Pumpkin Bread Is Great. Beer Bread Is Great. What About Pumpkin-Beer Bread?

Brow Beat
Slate's Culture Blog
Sept. 12 2012 11:21 AM

You’re Doing It Wrong: Pumpkin Bread

Pumpkin-Beer Bread

Juliana Jiménez Jaramillo for Slate.

Pumpkin bread is one of those delicious baked goods that teeters on the border between bread and cake. It’s moist, sweet, warmly spiced, and buttery. If you served it with vanilla ice cream or whipped cream, you’d have dessert—but most people see it as breakfast or snack fodder (smeared with cream cheese, if you’re smart).

L.V. Anderson L.V. Anderson

L.V. Anderson is a Slate assistant editor.

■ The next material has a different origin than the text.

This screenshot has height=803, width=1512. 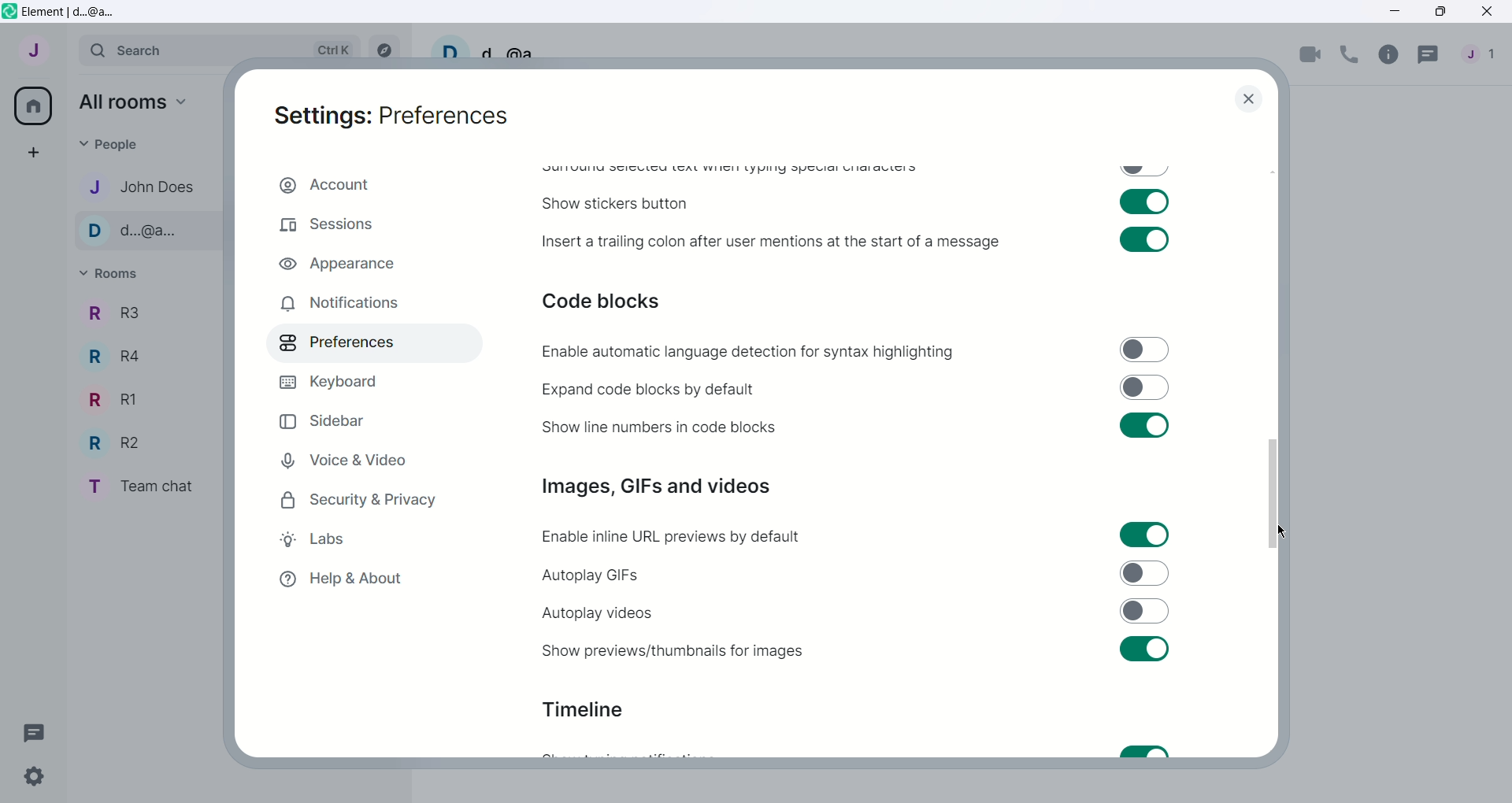 What do you see at coordinates (1143, 201) in the screenshot?
I see `Toggle swtich on for show stickers button` at bounding box center [1143, 201].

She edits Slate's food and drink sections and writes Brow Beat's recipe column, You're Doing It Wrong. 

I’ve always liked pumpkin bread, but I didn’t think there was much else to be said about it. Then a vegan colleague brought in an excellent egg- and dairy-free loaf and revealed that it contained both pumpkin and pumpkin ale, and my mind was blown. Eating pumpkin-beer bread when I’d only ever had regular pumpkin bread was like finally listening to PJ Harvey’s Let England Shake when I’d only ever heard the earlier stuff.


Pumpkin-beer bread makes perfect sense. First of all, beer is an excellent liquid ingredient for baking. Beer bread—which, at its simplest, contains flour, baking powder, salt, oil, and a 12-ounce bottle of your favorite brew—has a fabulously yeasty flavor and moist texture, but is much simpler to make than actual yeast bread. And its deep, savory yeastiness is exactly what’s missing from pumpkin bread. Without beer, the dominant flavor of pumpkin bread is sweetness. With beer, there’s tartness and complexity mixed in. Pumpkin bread made with beer lives up to the name bread, and deliciously so.

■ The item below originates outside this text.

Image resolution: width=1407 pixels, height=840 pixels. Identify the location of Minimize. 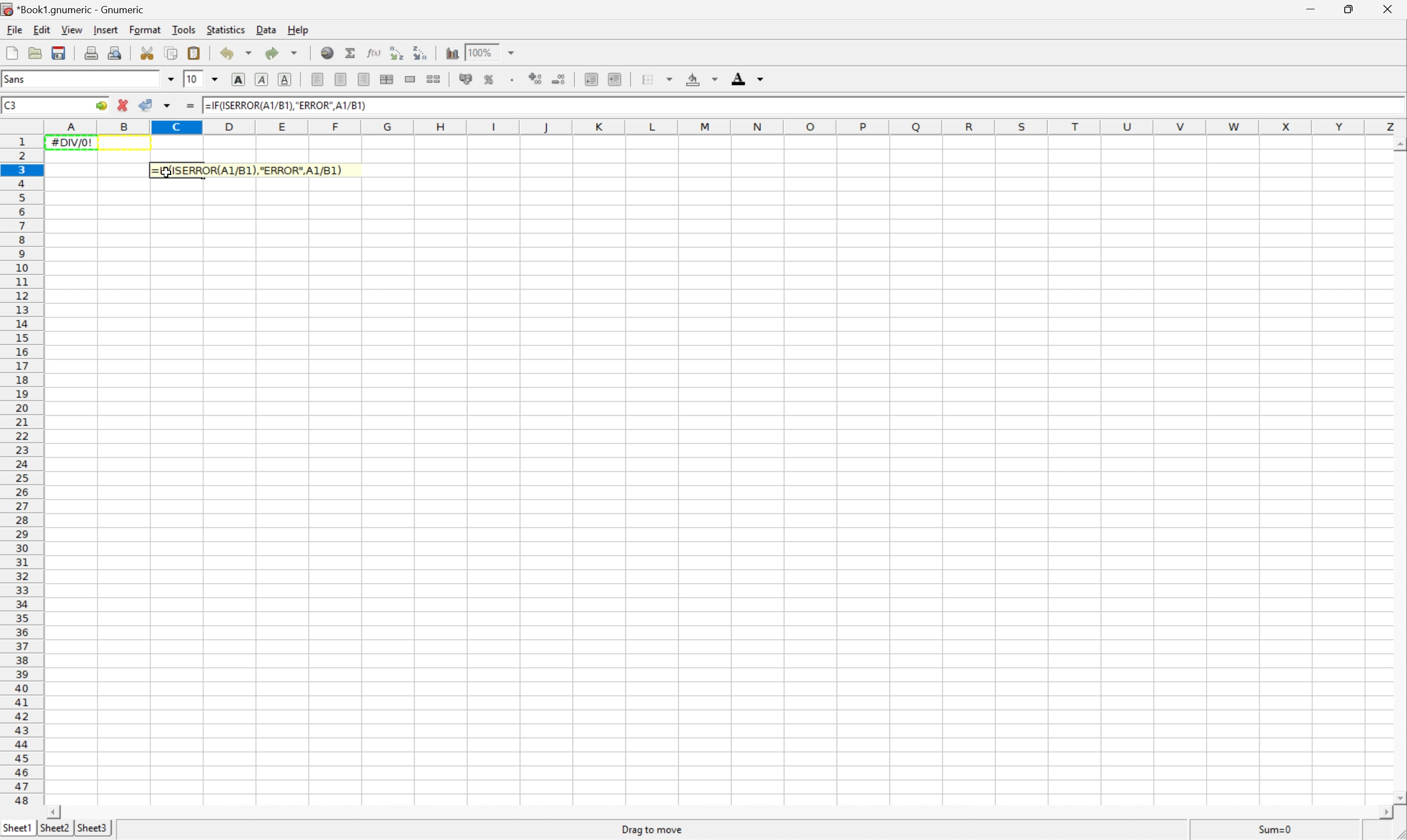
(1310, 10).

Though my colleague’s vegan bread was exceptional, I generally prefer my baked goods nonvegan, so I came up with a recipe containing the usual suspects—butter and eggs—plus brown sugar and a smattering of gingerbread spices. (Cinnamon is nonnegotiable; you can omit one or two of the others or swap them out for cloves instead.) Canned pumpkin is my preference, but if you have the time and inclination to bake and mash fresh pumpkin, then bake and mash your heart out. It is, after all, gourd season—and so the obligatory choice for the beer is pumpkin ale.

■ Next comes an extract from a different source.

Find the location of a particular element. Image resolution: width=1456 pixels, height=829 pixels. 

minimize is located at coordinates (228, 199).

This recipe is easy, as most quick breads are, but will likely leave you with the mild quandary of leftover beer and pumpkin. I hope I don’t have to tell you what to do with the leftover beer. As for the pumpkin, you can freeze it till Thanksgiving; stir it into vegetable soup; use it in place of the potato in Surprise Cinnamon Rolls; or substitute it for some of the liquid in your next batch of pancakes, biscuits, or French toast.

Pumpkin-Beer Bread
Yield: One 9-inch loaf (About 12 servings)
Time: 1¼ hours

Oil or butter for greasing the pan
1¼ cup all-purpose flour
½ cup whole-wheat flour
1 teaspoon baking powder
½ teaspoon baking soda
½ teaspoon salt
1½ teaspoons ground cinnamon
½ teaspoon ground ginger
Pinch ground nutmeg
Pinch ground allspice
3 tablespoons unsalted butter
1 cup pumpkin purée
1 cup brown sugar
2 large eggs
1 cup pumpkin ale

1. Heat the oven to 350°F. Grease a 9-inch loaf pan. Combine the flours, baking powder, baking soda, salt, cinnamon, ginger, nutmeg, and allspice in a large bowl.

2. Melt the butter in a medium saucepan over low heat (or in a medium bowl in the microwave). Remove from the heat. Stir in the pumpkin and brown sugar, then stir in the eggs. Finally, stir in the pumpkin ale. Add the pumpkin mixture to the dry ingredients and stir just until combined, then transfer the batter to the greased pan.

3. Bake until a toothpick inserted into the center of the loaf comes out clean, about 1 hour. Cool thoroughly, then slice and serve. (Leftover pumpkin bread can be wrapped in foil or plastic wrap and stored at room temperature for up to a few days.)